## TAREA POR REALIZAR
Prosigue el texto sobre la cura mental justo después de su última oración.

## TEXTO DE ESTUDIO
━━━

La influencia indirecta de esto ha sido grande. Los principios de la cura mental están empezando a impregnar tanto el ambiente que uno capta su espíritu de segunda mano.
Se oye hablar del «Evangelio de la Relajación», del «Movimiento No te Preocupes», de personas que se repiten a sí mismas: «¡Juventud, salud, vigor!», al vestirse por la mañana, como su lema para el día.
Las quejas sobre el tiempo empiezan a estar prohibidas en muchos hogares; y cada vez más gente reconoce que es de mala educación hablar de sensaciones desagradables, o dar importancia a los inconvenientes y dolencias ordinarios de la vida.
Estos efectos tónicos generales sobre la opinión pública serian buenos aun si los resultados más llamativos no existieran.
Pero estos últimos abundan de tal manera que podemos darnos el lujo de pasar por alto los innumerables fracasos y autoengaños que se mezclan con ellos (pues en todo lo humano el fracaso es cosa natural), y también podemos pasar por alto la verborrea de buena parte de la literatura de curación mental, cierta parte de la cual está tan enajenada de optimismo y se expresa de forma tan vaga que a un intelecto con formación académica le resulta casi imposible leerla en absoluto.

━━━

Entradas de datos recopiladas

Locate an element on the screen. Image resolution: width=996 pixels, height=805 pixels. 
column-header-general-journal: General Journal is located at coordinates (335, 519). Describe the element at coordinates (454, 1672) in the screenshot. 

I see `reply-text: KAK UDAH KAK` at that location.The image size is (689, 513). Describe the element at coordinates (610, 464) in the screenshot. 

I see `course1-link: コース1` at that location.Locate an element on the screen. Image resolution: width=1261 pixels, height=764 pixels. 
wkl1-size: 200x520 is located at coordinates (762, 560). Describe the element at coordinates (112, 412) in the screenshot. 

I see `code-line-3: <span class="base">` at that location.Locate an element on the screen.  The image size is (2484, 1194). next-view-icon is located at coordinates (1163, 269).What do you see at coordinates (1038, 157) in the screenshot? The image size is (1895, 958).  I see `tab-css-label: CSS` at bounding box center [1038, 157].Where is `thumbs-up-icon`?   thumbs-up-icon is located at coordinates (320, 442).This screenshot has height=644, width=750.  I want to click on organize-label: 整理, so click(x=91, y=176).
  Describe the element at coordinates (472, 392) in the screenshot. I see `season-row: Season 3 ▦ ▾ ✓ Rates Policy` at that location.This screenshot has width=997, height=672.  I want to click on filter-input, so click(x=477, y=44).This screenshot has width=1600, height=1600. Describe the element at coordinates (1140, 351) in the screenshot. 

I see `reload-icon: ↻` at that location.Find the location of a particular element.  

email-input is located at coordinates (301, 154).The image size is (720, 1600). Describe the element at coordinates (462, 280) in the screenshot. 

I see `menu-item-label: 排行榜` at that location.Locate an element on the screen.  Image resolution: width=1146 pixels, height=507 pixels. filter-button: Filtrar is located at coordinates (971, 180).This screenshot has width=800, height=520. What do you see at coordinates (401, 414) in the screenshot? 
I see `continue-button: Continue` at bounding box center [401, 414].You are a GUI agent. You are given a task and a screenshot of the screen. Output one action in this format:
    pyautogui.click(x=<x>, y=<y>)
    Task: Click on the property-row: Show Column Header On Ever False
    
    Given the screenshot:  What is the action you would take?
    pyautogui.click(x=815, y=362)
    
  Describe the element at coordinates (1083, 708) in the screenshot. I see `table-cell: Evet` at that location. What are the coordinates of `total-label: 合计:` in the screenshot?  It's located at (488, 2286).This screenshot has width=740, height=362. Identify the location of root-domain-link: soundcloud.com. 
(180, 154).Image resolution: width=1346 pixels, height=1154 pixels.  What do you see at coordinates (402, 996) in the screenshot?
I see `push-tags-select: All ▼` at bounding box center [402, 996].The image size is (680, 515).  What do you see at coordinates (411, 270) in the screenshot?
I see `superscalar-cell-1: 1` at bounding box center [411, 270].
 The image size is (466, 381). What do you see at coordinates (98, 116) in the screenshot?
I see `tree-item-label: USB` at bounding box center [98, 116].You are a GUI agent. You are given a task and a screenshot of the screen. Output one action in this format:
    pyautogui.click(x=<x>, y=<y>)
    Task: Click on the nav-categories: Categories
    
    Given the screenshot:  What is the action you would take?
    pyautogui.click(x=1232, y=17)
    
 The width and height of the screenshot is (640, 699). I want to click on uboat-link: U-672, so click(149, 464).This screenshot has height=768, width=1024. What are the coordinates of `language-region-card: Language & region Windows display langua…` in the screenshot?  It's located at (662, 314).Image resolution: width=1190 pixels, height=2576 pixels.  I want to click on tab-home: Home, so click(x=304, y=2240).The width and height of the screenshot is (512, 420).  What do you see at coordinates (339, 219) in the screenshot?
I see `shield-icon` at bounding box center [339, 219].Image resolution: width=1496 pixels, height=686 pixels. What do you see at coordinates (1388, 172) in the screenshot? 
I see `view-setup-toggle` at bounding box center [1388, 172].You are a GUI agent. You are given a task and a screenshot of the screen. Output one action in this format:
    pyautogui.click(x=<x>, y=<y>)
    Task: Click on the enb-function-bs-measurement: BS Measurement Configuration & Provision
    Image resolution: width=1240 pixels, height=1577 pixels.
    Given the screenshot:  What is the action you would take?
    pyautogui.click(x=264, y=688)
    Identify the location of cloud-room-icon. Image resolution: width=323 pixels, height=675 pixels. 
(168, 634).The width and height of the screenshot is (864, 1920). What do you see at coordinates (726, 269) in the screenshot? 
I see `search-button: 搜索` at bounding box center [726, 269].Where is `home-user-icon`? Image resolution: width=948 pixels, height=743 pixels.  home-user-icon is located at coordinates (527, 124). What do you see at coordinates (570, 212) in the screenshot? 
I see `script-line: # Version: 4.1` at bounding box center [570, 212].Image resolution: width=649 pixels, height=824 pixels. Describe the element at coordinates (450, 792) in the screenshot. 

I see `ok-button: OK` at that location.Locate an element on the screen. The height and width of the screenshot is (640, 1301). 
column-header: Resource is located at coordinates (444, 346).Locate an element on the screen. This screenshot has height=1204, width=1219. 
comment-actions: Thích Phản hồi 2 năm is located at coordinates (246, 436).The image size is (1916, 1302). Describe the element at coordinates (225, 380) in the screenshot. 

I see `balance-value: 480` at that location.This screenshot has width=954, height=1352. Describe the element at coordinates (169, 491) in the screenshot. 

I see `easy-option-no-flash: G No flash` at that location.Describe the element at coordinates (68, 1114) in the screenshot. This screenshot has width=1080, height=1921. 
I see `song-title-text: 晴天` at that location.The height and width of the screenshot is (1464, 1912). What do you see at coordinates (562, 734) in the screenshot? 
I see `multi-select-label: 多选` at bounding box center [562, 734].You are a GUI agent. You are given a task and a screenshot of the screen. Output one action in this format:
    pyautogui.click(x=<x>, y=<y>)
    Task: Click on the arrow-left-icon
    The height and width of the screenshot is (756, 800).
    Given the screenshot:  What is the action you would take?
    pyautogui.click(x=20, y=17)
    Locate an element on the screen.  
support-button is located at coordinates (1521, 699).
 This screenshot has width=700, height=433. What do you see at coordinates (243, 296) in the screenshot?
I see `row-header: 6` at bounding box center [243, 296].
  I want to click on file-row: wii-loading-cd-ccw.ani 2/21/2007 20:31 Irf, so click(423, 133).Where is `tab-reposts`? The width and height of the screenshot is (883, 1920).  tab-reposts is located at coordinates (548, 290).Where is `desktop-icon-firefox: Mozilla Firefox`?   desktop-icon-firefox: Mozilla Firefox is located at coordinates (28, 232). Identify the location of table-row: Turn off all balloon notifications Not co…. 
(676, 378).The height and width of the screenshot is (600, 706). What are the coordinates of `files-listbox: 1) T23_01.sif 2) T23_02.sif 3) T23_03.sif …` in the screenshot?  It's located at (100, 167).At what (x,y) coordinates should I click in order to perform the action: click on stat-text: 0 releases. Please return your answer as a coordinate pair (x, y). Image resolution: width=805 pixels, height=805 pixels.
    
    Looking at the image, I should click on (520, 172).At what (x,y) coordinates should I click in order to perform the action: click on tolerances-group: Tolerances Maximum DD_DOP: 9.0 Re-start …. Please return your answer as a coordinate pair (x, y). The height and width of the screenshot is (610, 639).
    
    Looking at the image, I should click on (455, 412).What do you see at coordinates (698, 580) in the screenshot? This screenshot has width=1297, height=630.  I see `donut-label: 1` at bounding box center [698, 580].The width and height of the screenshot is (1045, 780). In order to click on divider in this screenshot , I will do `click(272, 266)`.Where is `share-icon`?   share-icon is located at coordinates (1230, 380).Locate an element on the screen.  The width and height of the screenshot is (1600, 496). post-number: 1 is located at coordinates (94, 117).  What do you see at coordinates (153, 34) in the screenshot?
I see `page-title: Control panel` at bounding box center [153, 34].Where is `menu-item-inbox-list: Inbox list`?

━━━

## ESPACIO DE RESPUESTA
El puro hecho es que la expansión del movimiento se ha debido a sus frutos prácticos, y el cariz sumamente práctico del carácter del pueblo estadounidense nunca se ha mostrado mejor que por el hecho de que esta, su única aportación marcadamente original a la filosofía sistemática de la vida, esté tan íntimamente ligada a la terapéutica concreta. A la importancia de la cura mental, las profesiones médica y clerical de los Estados Unidos están empezando a abrir los ojos, aunque con mucha resistencia y protestas. Es evidente que está destinada a desarrollarse aún más, tanto en el aspecto especulativo como en el práctico, y sus escritores más recientes son, con creces, los más capaces del grupo.